In this study, an infrared focal plane array was fabricated with a standard CMOS process, and the thermally isolated PMOS transistors were used as sensing elements. As a temperature sensitive element, a MOS transistor is able to convert the temperature difference generated by the absorption of infrared radiation into the current change of itself. Different from other common sensing principles for infrared thermal detection, the characteristic of MOS transistors as active components would be a great advantage for reaching high responsivity. Thus, this research aims to design and fabricate a PMOS transistors IR focal plane array with high performance, and verify the potential of MOS transistors in infrared sensing.

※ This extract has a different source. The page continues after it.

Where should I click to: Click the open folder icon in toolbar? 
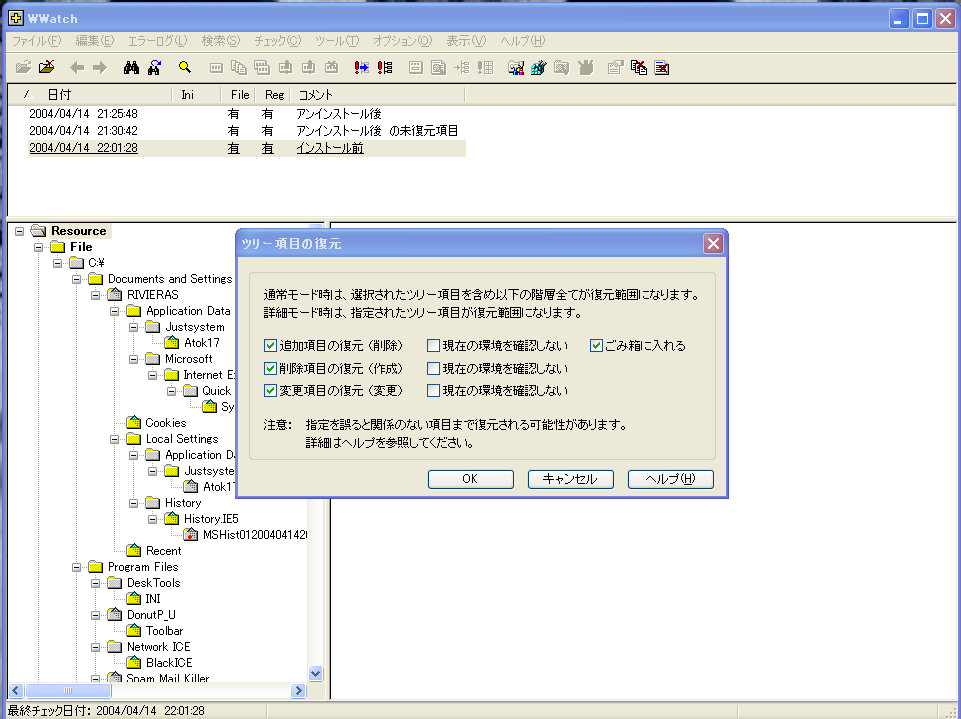tap(24, 68)

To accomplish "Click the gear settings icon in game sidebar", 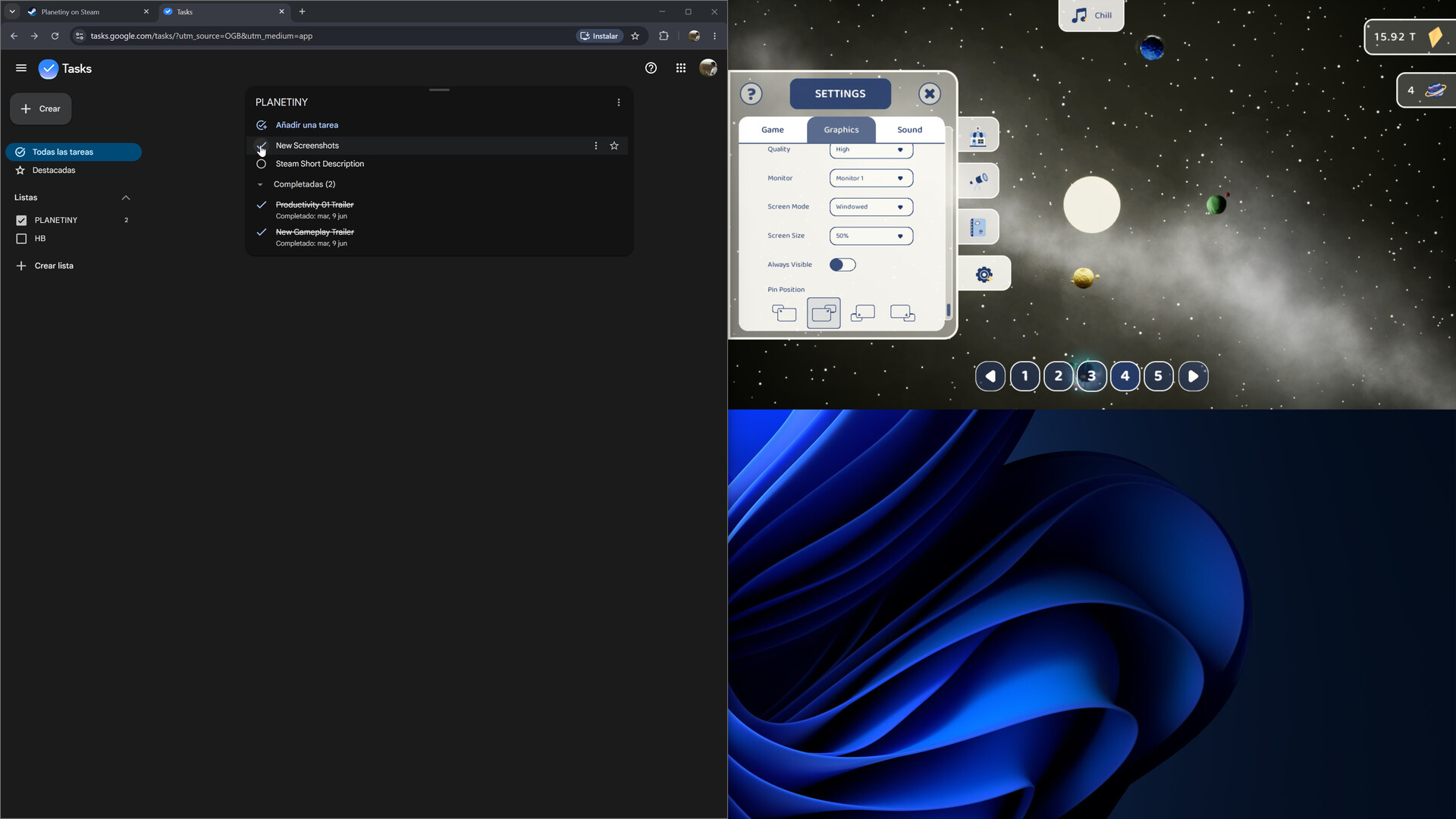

In this study, the TSMC 2P4M 0.35 μm process was used to fabricate an 8 × 8 infrared sensors array. The change of PMOS transistor current caused by infrared radiation is converted into output voltage through a readout circuit. In addition, two bias points are designed, so we can compare the performance in different operating regions of MOSFETs. A post-process is also designed to improve the thermal isolation of sensors. The structure was defined by metals and would be released by wet etching, while silicon etching was performed in order to decrease the thickness of silicon substrate under sensors. The measured temperature coefficient of current (TCC) in saturation region and subthreshold region are 1.78 %/K and 4.03 %/K respectively. The thermal time constant is 10.6 ms, and responsivity and noise equivalent power (NEP) can reach 1.72 x 10^7 V/W and 0.44 pW/Hz^1/2 respectively in saturation region.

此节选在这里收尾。